Josh, Andy We noticed that the OMC is moving longitudinally by almost 100 microns between the 50 and 35 Watt locks overnight. It also moves after the other changes in power. The first plot shows the position as a function of power. We were curious whether there is a servo responsible for this, or if it's unintended, like a thermal effect. Is there a slow servo moving the OMC to maximize gain, that shifts the position as the IFO thermalizes? The second plot zooms in on the time of the change down from 50 Watts. The OMC is stable during most of the lock, but then starts moving before the power is changed. Five minutes after the change, it starts moving in the opposite direction. Is it understood why it seems like it was starting to run away?

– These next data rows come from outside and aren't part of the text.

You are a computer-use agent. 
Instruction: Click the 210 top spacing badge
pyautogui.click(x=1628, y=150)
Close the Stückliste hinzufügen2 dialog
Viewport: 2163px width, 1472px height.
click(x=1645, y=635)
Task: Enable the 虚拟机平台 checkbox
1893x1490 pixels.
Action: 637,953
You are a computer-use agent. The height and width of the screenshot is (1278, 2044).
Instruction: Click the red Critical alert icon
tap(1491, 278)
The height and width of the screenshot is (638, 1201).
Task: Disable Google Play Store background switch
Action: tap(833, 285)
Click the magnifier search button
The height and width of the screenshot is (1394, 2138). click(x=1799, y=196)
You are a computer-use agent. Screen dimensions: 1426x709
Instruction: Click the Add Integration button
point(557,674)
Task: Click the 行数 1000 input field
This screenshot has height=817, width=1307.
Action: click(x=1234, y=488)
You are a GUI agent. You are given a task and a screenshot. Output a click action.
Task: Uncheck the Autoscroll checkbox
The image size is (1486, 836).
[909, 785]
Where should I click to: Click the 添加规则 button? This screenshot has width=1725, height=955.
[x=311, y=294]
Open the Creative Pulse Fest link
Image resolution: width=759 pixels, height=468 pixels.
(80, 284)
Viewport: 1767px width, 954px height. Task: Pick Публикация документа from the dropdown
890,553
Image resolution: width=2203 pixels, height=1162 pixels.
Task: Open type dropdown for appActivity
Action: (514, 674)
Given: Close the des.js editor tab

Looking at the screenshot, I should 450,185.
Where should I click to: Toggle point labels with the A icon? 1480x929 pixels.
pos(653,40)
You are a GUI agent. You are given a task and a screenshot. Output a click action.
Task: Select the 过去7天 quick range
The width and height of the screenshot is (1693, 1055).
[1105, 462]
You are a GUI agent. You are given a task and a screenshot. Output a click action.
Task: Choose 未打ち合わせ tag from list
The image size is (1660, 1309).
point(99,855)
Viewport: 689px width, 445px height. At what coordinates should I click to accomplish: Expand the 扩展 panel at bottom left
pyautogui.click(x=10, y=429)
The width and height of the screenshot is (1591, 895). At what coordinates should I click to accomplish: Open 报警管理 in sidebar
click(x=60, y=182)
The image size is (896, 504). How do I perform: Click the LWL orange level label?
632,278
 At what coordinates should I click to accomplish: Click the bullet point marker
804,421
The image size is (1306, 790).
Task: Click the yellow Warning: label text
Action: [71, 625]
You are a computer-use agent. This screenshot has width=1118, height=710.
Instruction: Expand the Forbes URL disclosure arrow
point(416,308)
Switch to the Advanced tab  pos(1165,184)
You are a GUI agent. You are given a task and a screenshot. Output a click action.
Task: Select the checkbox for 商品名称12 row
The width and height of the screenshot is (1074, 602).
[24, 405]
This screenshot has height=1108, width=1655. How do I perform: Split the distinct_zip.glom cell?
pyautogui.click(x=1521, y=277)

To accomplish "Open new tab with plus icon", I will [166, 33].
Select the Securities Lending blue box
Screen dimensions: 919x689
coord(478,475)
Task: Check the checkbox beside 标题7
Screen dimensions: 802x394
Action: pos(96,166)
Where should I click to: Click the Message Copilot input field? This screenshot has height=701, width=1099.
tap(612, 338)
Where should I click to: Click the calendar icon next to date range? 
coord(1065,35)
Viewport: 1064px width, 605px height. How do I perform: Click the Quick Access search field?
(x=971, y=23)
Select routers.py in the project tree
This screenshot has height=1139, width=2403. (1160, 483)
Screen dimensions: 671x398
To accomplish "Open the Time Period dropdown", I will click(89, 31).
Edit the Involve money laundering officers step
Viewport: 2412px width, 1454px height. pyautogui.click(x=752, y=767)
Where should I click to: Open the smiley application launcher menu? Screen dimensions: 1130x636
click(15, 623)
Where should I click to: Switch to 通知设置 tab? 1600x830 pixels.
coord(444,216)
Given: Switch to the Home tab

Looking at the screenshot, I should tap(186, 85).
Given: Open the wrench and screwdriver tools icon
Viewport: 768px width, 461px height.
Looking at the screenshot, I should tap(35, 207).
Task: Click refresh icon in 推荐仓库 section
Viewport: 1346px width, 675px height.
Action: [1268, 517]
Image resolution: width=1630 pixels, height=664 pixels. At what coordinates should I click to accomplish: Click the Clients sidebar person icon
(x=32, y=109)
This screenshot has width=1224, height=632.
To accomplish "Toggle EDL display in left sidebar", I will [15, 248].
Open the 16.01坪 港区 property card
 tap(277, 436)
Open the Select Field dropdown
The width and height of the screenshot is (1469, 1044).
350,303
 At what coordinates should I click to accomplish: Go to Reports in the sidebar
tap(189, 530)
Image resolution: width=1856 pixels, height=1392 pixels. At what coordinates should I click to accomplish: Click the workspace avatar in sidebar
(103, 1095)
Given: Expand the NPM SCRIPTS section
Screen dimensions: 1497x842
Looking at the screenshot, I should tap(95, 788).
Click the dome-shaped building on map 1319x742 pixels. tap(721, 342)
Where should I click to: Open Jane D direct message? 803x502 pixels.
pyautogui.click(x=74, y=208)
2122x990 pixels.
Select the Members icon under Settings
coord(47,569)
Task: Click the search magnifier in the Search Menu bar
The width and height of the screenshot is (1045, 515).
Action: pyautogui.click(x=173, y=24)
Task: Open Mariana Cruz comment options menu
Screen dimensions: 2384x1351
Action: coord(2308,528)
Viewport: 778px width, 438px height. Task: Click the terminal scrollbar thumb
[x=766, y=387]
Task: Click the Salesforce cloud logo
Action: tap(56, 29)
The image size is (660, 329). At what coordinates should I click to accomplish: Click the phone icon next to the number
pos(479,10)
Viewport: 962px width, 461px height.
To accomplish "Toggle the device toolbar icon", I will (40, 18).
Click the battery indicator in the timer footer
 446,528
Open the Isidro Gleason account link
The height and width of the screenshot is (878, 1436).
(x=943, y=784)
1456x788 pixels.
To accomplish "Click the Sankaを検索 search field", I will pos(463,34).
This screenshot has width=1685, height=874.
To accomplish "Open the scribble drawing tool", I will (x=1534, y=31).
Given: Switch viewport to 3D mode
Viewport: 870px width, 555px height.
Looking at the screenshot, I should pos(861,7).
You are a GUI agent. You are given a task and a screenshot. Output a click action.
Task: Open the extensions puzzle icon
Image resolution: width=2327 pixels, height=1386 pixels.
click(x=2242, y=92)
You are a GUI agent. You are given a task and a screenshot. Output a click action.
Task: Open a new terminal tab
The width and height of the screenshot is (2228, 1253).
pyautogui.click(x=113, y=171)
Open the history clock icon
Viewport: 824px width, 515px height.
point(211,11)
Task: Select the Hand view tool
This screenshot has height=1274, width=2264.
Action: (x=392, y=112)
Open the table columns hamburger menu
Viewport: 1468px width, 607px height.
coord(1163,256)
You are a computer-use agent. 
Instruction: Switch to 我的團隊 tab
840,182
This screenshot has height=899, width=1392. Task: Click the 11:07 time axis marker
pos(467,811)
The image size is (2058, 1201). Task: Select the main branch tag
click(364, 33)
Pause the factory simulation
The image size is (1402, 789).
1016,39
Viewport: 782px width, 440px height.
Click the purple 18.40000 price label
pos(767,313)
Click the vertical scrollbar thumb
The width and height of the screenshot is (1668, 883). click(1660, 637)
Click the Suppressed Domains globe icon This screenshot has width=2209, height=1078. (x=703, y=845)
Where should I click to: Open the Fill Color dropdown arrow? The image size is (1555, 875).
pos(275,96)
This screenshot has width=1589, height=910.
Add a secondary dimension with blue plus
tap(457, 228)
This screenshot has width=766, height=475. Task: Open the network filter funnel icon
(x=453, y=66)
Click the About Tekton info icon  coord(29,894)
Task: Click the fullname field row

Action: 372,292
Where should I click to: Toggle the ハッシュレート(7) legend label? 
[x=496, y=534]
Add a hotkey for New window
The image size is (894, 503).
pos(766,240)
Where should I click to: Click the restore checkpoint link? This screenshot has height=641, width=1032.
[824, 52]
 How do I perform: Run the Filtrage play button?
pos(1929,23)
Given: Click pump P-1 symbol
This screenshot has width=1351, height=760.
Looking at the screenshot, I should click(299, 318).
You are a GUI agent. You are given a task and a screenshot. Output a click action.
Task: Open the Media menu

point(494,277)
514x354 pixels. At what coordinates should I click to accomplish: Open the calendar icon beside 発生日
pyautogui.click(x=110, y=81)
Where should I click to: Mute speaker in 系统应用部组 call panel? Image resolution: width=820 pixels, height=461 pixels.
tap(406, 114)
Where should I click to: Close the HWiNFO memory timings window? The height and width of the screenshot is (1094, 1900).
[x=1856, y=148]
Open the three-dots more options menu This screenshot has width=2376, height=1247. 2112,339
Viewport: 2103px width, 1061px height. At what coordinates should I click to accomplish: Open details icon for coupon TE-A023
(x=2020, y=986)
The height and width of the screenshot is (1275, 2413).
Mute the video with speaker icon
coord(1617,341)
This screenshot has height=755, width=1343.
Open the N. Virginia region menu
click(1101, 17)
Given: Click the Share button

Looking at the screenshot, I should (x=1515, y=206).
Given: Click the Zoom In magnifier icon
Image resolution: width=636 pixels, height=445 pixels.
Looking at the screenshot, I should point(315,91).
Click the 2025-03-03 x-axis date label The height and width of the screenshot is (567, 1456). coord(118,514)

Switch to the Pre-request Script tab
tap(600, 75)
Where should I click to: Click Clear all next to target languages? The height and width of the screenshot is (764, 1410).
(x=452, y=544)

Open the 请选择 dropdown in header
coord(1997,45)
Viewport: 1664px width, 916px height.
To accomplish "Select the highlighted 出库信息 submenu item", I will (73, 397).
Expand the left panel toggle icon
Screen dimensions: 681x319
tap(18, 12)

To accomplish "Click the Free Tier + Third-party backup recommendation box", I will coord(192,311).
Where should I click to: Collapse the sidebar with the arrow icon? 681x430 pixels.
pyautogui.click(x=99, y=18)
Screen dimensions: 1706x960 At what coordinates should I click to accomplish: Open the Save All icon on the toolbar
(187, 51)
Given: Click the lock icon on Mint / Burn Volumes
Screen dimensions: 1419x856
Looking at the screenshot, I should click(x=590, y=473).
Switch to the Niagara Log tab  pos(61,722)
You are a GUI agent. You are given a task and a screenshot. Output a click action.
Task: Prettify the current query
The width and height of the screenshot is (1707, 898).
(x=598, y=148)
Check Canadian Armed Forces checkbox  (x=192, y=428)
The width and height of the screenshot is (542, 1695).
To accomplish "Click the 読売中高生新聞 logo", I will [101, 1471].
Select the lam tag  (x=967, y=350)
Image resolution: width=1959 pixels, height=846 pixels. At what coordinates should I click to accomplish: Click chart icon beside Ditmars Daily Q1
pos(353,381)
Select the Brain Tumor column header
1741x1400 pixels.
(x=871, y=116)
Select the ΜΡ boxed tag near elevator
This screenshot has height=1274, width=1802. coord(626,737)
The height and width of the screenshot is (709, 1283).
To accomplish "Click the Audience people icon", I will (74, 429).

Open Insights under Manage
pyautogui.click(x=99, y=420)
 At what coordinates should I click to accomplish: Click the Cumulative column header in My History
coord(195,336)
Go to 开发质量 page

This is a result of the alignment dither loop railing the OMC suspension actuators. This should not be happening, especially after Sheila offloaded some of the alignment to the OMs (alog 29377). We'll look into it.
In the attached screenshot, note that the first lock at 50W does not rail the actuators, but we do pretty immediately for the second lock. H1:FEC-46_DAC_OUTPUT_0_6 is the T3 actuator on the OMC suspension.
We have angle to length feedforward for the OMC which was put in place to prevent scattering due to the angular dirves 19691. In the second attachment to the alog Jenne linked you can see that the offloading helped us to not rail the suspensions, but most of the problem was due to the change as we power up not the miscentering when we first lock, so offloading with the pico motors could only help a litle bit. I don't know why there seems to be a difference between the alignment of the carrier (which the OMC follows using the alignment dither loops) and the sidebands at the AS port, whoes alignment should be fixed by the AS_C and AS WFS centering servos.
Durring the last few minutes of the 50W lock, the DC PDs were saturating due to PI, which could have confused the dither servo.
If this continues to happen, we can try retuning the angular feedforward for the OMC. It is possible both this and the confusing noise are related to the PIs being rung up.